>>>>>

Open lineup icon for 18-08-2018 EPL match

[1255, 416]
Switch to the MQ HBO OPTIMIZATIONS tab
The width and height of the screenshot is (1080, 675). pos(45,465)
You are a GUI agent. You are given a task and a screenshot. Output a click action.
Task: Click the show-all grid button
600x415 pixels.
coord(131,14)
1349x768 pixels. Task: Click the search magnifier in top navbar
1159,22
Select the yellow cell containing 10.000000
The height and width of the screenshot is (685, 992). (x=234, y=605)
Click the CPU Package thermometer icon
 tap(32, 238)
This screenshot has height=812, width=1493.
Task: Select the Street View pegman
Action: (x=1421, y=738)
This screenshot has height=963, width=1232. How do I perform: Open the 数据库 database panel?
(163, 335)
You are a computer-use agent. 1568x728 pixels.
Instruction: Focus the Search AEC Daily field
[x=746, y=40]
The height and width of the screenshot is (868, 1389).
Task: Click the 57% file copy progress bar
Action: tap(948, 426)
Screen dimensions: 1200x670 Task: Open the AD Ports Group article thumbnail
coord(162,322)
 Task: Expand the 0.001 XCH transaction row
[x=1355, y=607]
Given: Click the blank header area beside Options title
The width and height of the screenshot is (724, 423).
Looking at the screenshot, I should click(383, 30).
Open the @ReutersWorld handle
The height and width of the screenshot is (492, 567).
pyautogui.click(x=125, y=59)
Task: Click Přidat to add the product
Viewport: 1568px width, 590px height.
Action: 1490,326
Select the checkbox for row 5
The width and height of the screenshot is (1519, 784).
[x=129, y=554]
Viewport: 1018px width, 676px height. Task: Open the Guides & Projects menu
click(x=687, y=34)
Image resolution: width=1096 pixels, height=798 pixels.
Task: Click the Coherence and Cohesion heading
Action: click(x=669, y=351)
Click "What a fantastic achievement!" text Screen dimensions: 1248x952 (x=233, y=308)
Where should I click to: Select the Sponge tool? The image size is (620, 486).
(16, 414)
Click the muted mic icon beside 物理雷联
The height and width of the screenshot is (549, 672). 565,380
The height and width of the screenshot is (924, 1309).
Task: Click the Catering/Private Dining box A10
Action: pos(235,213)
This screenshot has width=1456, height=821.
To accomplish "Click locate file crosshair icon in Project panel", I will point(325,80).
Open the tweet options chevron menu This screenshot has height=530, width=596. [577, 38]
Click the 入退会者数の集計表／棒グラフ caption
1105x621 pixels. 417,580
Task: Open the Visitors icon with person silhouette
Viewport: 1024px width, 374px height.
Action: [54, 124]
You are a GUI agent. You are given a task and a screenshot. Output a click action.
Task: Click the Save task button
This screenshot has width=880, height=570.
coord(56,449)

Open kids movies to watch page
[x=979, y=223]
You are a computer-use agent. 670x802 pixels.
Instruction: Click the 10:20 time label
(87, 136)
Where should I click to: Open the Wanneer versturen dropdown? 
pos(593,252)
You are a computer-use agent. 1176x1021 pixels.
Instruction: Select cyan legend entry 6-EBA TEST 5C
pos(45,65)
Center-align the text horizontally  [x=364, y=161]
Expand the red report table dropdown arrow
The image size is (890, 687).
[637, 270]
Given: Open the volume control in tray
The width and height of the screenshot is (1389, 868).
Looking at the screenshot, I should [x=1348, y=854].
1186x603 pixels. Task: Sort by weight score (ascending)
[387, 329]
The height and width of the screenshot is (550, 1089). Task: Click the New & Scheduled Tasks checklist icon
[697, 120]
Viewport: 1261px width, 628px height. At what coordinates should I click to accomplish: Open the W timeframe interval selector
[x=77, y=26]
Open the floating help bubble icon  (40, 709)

<<<<<

Can you rewrite all the entries above with every "Viewport" changed to "Display" and nothing else altered?

> [The result]:
Open lineup icon for 18-08-2018 EPL match

[1255, 416]
Switch to the MQ HBO OPTIMIZATIONS tab
The width and height of the screenshot is (1080, 675). pos(45,465)
You are a GUI agent. You are given a task and a screenshot. Output a click action.
Task: Click the show-all grid button
600x415 pixels.
coord(131,14)
1349x768 pixels. Task: Click the search magnifier in top navbar
1159,22
Select the yellow cell containing 10.000000
The height and width of the screenshot is (685, 992). (x=234, y=605)
Click the CPU Package thermometer icon
 tap(32, 238)
This screenshot has height=812, width=1493.
Task: Select the Street View pegman
Action: (x=1421, y=738)
This screenshot has height=963, width=1232. How do I perform: Open the 数据库 database panel?
(163, 335)
You are a computer-use agent. 1568x728 pixels.
Instruction: Focus the Search AEC Daily field
[x=746, y=40]
The height and width of the screenshot is (868, 1389).
Task: Click the 57% file copy progress bar
Action: tap(948, 426)
Screen dimensions: 1200x670 Task: Open the AD Ports Group article thumbnail
coord(162,322)
 Task: Expand the 0.001 XCH transaction row
[x=1355, y=607]
Given: Click the blank header area beside Options title
The width and height of the screenshot is (724, 423).
Looking at the screenshot, I should click(383, 30).
Open the @ReutersWorld handle
The height and width of the screenshot is (492, 567).
pyautogui.click(x=125, y=59)
Task: Click Přidat to add the product
Display: 1568px width, 590px height.
Action: 1490,326
Select the checkbox for row 5
The width and height of the screenshot is (1519, 784).
[x=129, y=554]
Display: 1018px width, 676px height. Task: Open the Guides & Projects menu
click(x=687, y=34)
Image resolution: width=1096 pixels, height=798 pixels.
Task: Click the Coherence and Cohesion heading
Action: click(x=669, y=351)
Click "What a fantastic achievement!" text Screen dimensions: 1248x952 (x=233, y=308)
Where should I click to: Select the Sponge tool? The image size is (620, 486).
(16, 414)
Click the muted mic icon beside 物理雷联
The height and width of the screenshot is (549, 672). 565,380
The height and width of the screenshot is (924, 1309).
Task: Click the Catering/Private Dining box A10
Action: pos(235,213)
This screenshot has width=1456, height=821.
To accomplish "Click locate file crosshair icon in Project panel", I will point(325,80).
Open the tweet options chevron menu This screenshot has height=530, width=596. [577, 38]
Click the 入退会者数の集計表／棒グラフ caption
1105x621 pixels. 417,580
Task: Open the Visitors icon with person silhouette
Display: 1024px width, 374px height.
Action: [54, 124]
You are a GUI agent. You are given a task and a screenshot. Output a click action.
Task: Click the Save task button
This screenshot has width=880, height=570.
coord(56,449)

Open kids movies to watch page
[x=979, y=223]
You are a computer-use agent. 670x802 pixels.
Instruction: Click the 10:20 time label
(87, 136)
Where should I click to: Open the Wanneer versturen dropdown? 
pos(593,252)
You are a computer-use agent. 1176x1021 pixels.
Instruction: Select cyan legend entry 6-EBA TEST 5C
pos(45,65)
Center-align the text horizontally  [x=364, y=161]
Expand the red report table dropdown arrow
The image size is (890, 687).
[637, 270]
Given: Open the volume control in tray
The width and height of the screenshot is (1389, 868).
Looking at the screenshot, I should [x=1348, y=854].
1186x603 pixels. Task: Sort by weight score (ascending)
[387, 329]
The height and width of the screenshot is (550, 1089). Task: Click the New & Scheduled Tasks checklist icon
[697, 120]
Display: 1261px width, 628px height. At what coordinates should I click to accomplish: Open the W timeframe interval selector
[x=77, y=26]
Open the floating help bubble icon  (40, 709)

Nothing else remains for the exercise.